Öncelikle belirtmek gerekir ki, lisans verilen kanal reklam içeriyorsa burada tarafların ilk tartıştığı konu bir gelir paylaşım modelinin olup olmayacağı ve olursa ne şekilde olacağıdır. Bu tamamen tarafların ticari/mali anlaşması ile ilgili bir konu olup burada ele alınmayacaktır.
Bazı sözleşmelerde lisans alanın kanala reklam girebilme hakkı olduğu belirtilmektedir. Fakat sinyal teslim şeklinde alınan yayınlarda, lisans alanın yayın akışına reklam girmesi teknik bir dikkati gerektirmektedir. Çünkü lisans alan, kanalın yayınına hiçbir şekilde müdahale edememektedir. Kanalı olduğu gibi, değiştirmeden yayınlamaktadır. Bu sebeple normal bir yayındaki gibi reklam girmek mümkün değildir. Burada yapılan, gelen sinyallerin belli ölçüde sıkıştırarak bir – iki dakikalık reklam boşlukları yaratmak ve bu boşluklara reklam girmektir. Bunun nasıl yapılacağı ve bu sıkıştırmanın yöntemi ve süresi sözleşme ile hüküm altına alınmalıdır.
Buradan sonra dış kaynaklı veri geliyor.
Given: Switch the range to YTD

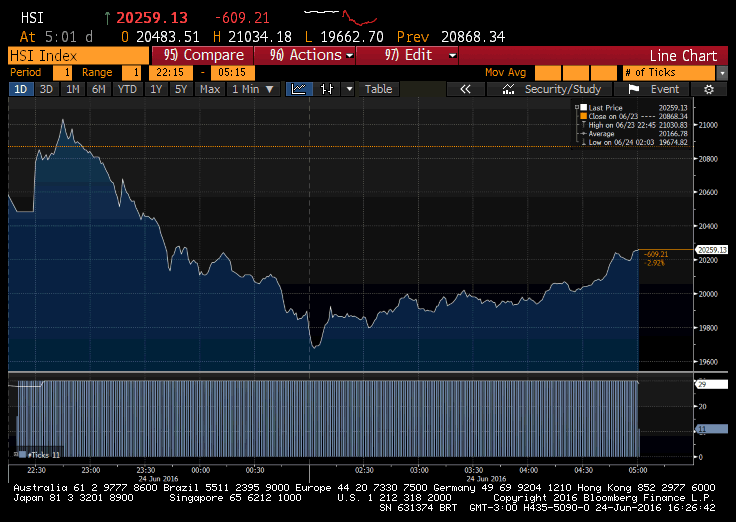Looking at the screenshot, I should point(127,89).
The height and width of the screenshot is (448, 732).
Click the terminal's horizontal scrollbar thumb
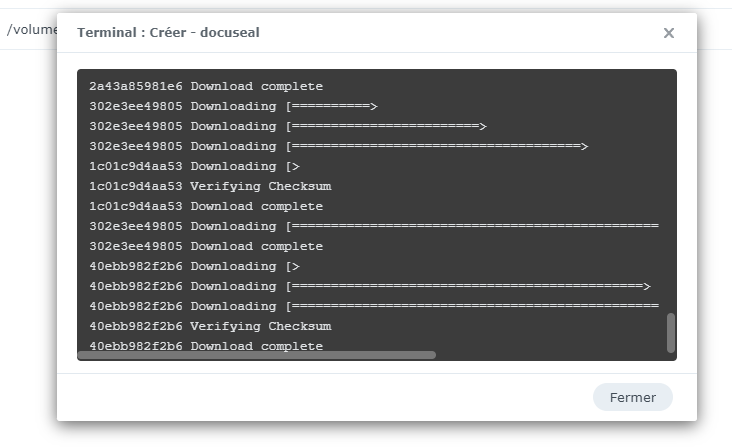[257, 354]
Reklamlarla ilgili olarak dikkat edilmesi gereken önemli bir konu da sinyal teslim sözleşmelerine girilen, kanalda hiçbir değişikliğin ve müdahalenin yapılamayacağına ilişkin hükümlerdir. Eğer lisans alana, kanala reklam girme hakkı tanınmışsa lisans alan yukarıda anılan hükmü ihlal eder konuma düşmemek için, reklam girişlerinin kanala müdahale edilmesi veya değişiklik yapılması anlamına gelmediğine ilişkin bir istisna hükmü girilmelidir.
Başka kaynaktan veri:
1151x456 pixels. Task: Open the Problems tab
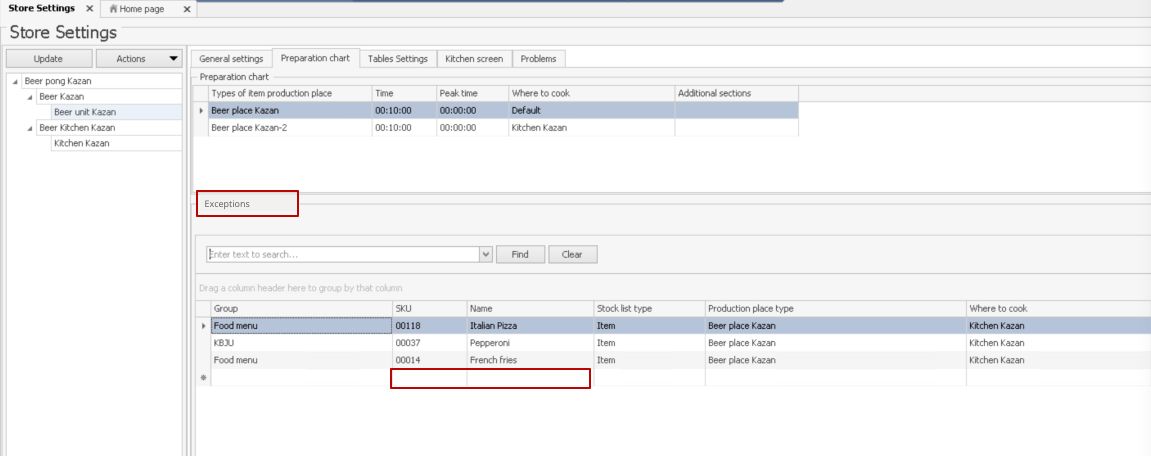click(538, 59)
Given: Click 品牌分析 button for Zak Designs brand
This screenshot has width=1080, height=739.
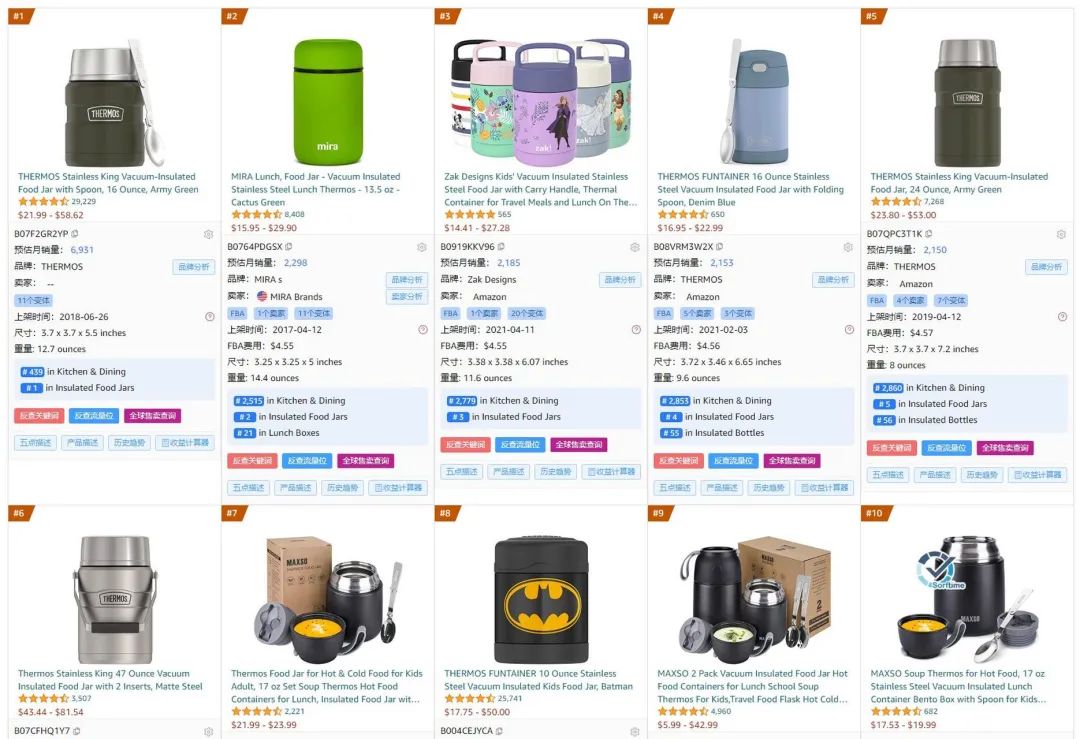Looking at the screenshot, I should (620, 280).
Reklamlarla ilgili olarak sözleşme ile hüküm altına alınması gereken bir diğer önemli konu ise, lisans veren tarafından yayınlanan reklamların bölgedeki reklamlara ilişkin mevzuatı ihlal etmemesidir. Lisans veren sözleşme ile reklamların bölgedeki mevzuatı ihlal etmeyeceğini taahhüt etmelidir.
2) Mücbir sebepler
Doğal afetler, savaş, ambargo, abluka, iç isyanlar gibi klasik mücbir sebepler dışında, lisans alanlar adına sinyal teslim sözleşmelerini yürüten hukukçuların sözleşmeye dahil etmeleri gereken önemli bir hüküm, ülkedeki yayıncılığı düzenleyen bağımsız idari otoritenin veya herhangi bir yargı organının kararı sonucu kanalın yayınına son verilmesinin bir mücbir sebep teşkil edeceğine dair hükümdür. Ülkemizde RTÜK kararları sonucu kanallar kapatılabilmektedir. Eğer bu durum bir mücbir sebep hali olarak sözleşmeye konulmazsa lisans alan sözleşmeyi ihlal eder duruma düşebilecektir.
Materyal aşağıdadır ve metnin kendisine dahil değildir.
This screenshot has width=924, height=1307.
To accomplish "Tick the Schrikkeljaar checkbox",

VI – Sözleşmede Sinyal Teslim Edenin (Lisans Veren’in) Borçları
Sinyal teslim sözleşmesinde Sinyal Teslim Eden’in temel borçları, televizyon kanalına veya televizyon programına ilişkin fikri hukuk kapsamındaki hakları devretme ve televizyon kanalına veya televizyon programına ilişkin olarak ürettiği sinyali belli teknik usuller ve kriterler dahilinde Sinyali Teslim Alan’a (Lisans Alan’a) teslim etme ve zabta ve ayıba karşı tekeffülde bulunmaktır.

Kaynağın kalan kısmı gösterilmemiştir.